[Task details]: The lines running from the one that contains "Instruction: Switch to the Sources tab" to the end of the records below are what to reproduce, exactly and without pictures.

*** Opening of Provided data ***

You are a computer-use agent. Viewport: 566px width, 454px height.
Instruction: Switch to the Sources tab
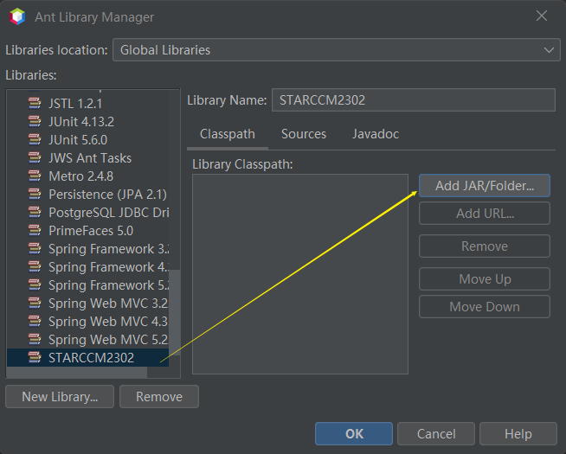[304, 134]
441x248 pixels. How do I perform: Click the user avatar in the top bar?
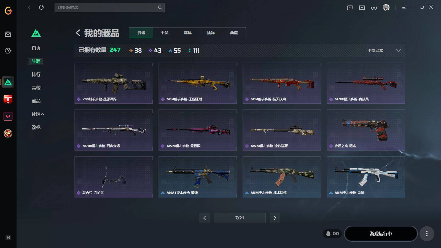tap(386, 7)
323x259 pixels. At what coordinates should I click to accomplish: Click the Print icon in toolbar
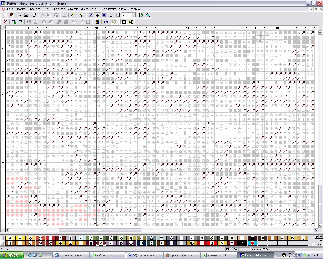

*** Close of Provided data ***

[Answer to this exercise]:
Instruction: Switch to the Sources tab
[304, 134]
441x248 pixels. How do I perform: Click the user avatar in the top bar?
tap(386, 7)
323x259 pixels. At what coordinates should I click to accomplish: Click the Print icon in toolbar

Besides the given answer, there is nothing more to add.